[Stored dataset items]

_____

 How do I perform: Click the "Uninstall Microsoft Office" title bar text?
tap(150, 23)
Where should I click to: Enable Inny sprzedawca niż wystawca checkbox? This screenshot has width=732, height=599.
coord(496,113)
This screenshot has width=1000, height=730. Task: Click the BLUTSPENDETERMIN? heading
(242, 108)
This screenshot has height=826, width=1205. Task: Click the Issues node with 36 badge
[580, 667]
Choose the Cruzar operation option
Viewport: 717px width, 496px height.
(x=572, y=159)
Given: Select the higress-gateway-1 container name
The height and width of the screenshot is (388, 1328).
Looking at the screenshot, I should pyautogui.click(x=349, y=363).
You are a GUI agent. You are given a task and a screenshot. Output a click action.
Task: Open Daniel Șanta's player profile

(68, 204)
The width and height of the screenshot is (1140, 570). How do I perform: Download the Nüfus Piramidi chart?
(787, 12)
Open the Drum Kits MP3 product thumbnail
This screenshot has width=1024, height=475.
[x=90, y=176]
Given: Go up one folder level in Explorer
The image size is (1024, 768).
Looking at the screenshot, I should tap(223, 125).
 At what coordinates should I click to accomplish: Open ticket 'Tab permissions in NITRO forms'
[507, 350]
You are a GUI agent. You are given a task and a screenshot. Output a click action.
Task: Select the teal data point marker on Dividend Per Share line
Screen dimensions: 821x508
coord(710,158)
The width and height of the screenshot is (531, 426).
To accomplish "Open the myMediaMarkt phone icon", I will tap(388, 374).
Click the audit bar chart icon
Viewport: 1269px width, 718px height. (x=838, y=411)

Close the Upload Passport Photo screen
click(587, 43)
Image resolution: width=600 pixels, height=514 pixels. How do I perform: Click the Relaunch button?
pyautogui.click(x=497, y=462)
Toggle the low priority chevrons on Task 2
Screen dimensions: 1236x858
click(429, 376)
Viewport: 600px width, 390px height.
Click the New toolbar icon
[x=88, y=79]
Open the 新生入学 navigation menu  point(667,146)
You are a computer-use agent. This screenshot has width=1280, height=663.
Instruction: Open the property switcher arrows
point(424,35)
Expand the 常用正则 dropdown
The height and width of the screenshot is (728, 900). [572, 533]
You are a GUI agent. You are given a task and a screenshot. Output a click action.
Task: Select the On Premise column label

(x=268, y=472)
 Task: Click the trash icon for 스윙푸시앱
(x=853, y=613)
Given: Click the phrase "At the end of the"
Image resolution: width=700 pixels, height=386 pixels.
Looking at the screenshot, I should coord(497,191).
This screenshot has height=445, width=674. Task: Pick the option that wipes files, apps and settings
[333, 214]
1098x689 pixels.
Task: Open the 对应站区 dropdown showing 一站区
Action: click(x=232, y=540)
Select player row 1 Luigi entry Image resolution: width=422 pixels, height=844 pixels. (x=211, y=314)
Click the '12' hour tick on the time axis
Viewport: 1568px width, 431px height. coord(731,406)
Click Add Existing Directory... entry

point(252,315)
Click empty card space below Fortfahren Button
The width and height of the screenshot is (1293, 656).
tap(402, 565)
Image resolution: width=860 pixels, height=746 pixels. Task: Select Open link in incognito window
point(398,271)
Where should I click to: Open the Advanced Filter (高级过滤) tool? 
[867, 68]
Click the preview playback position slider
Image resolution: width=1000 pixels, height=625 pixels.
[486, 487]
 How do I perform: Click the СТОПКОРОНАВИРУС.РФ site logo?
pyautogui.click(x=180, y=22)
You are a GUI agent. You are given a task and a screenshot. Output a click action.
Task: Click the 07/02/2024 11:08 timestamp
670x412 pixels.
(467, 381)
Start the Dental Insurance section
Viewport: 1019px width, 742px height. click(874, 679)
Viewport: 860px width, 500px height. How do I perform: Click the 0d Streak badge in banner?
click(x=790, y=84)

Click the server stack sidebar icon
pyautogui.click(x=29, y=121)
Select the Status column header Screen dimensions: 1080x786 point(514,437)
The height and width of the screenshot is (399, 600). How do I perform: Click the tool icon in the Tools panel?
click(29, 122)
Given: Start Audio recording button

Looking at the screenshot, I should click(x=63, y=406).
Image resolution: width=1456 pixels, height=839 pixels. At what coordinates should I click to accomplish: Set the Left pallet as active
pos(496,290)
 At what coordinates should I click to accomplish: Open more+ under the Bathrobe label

_____

## Task to carry out
The only acceptable answer is the full set of entries, repeated exactly.

## Solution for this problem
 How do I perform: Click the "Uninstall Microsoft Office" title bar text?
tap(150, 23)
Where should I click to: Enable Inny sprzedawca niż wystawca checkbox? This screenshot has width=732, height=599.
coord(496,113)
This screenshot has width=1000, height=730. Task: Click the BLUTSPENDETERMIN? heading
(242, 108)
This screenshot has height=826, width=1205. Task: Click the Issues node with 36 badge
[580, 667]
Choose the Cruzar operation option
Viewport: 717px width, 496px height.
(x=572, y=159)
Given: Select the higress-gateway-1 container name
The height and width of the screenshot is (388, 1328).
Looking at the screenshot, I should pyautogui.click(x=349, y=363).
You are a GUI agent. You are given a task and a screenshot. Output a click action.
Task: Open Daniel Șanta's player profile

(68, 204)
The width and height of the screenshot is (1140, 570). How do I perform: Download the Nüfus Piramidi chart?
(787, 12)
Open the Drum Kits MP3 product thumbnail
This screenshot has width=1024, height=475.
[x=90, y=176]
Given: Go up one folder level in Explorer
The image size is (1024, 768).
Looking at the screenshot, I should tap(223, 125).
 At what coordinates should I click to accomplish: Open ticket 'Tab permissions in NITRO forms'
[507, 350]
You are a GUI agent. You are given a task and a screenshot. Output a click action.
Task: Select the teal data point marker on Dividend Per Share line
Screen dimensions: 821x508
coord(710,158)
The width and height of the screenshot is (531, 426).
To accomplish "Open the myMediaMarkt phone icon", I will tap(388, 374).
Click the audit bar chart icon
Viewport: 1269px width, 718px height. (x=838, y=411)

Close the Upload Passport Photo screen
click(587, 43)
Image resolution: width=600 pixels, height=514 pixels. How do I perform: Click the Relaunch button?
pyautogui.click(x=497, y=462)
Toggle the low priority chevrons on Task 2
Screen dimensions: 1236x858
click(429, 376)
Viewport: 600px width, 390px height.
Click the New toolbar icon
[x=88, y=79]
Open the 新生入学 navigation menu  point(667,146)
You are a computer-use agent. This screenshot has width=1280, height=663.
Instruction: Open the property switcher arrows
point(424,35)
Expand the 常用正则 dropdown
The height and width of the screenshot is (728, 900). [572, 533]
You are a GUI agent. You are given a task and a screenshot. Output a click action.
Task: Select the On Premise column label

(x=268, y=472)
 Task: Click the trash icon for 스윙푸시앱
(x=853, y=613)
Given: Click the phrase "At the end of the"
Image resolution: width=700 pixels, height=386 pixels.
Looking at the screenshot, I should coord(497,191).
This screenshot has height=445, width=674. Task: Pick the option that wipes files, apps and settings
[333, 214]
1098x689 pixels.
Task: Open the 对应站区 dropdown showing 一站区
Action: click(x=232, y=540)
Select player row 1 Luigi entry Image resolution: width=422 pixels, height=844 pixels. (x=211, y=314)
Click the '12' hour tick on the time axis
Viewport: 1568px width, 431px height. coord(731,406)
Click Add Existing Directory... entry

point(252,315)
Click empty card space below Fortfahren Button
The width and height of the screenshot is (1293, 656).
tap(402, 565)
Image resolution: width=860 pixels, height=746 pixels. Task: Select Open link in incognito window
point(398,271)
Where should I click to: Open the Advanced Filter (高级过滤) tool? 
[867, 68]
Click the preview playback position slider
Image resolution: width=1000 pixels, height=625 pixels.
[486, 487]
 How do I perform: Click the СТОПКОРОНАВИРУС.РФ site logo?
pyautogui.click(x=180, y=22)
You are a GUI agent. You are given a task and a screenshot. Output a click action.
Task: Click the 07/02/2024 11:08 timestamp
670x412 pixels.
(467, 381)
Start the Dental Insurance section
Viewport: 1019px width, 742px height. click(874, 679)
Viewport: 860px width, 500px height. How do I perform: Click the 0d Streak badge in banner?
click(x=790, y=84)

Click the server stack sidebar icon
pyautogui.click(x=29, y=121)
Select the Status column header Screen dimensions: 1080x786 point(514,437)
The height and width of the screenshot is (399, 600). How do I perform: Click the tool icon in the Tools panel?
click(29, 122)
Given: Start Audio recording button

Looking at the screenshot, I should click(x=63, y=406).
Image resolution: width=1456 pixels, height=839 pixels. At what coordinates should I click to accomplish: Set the Left pallet as active
pos(496,290)
 At what coordinates should I click to accomplish: Open more+ under the Bathrobe label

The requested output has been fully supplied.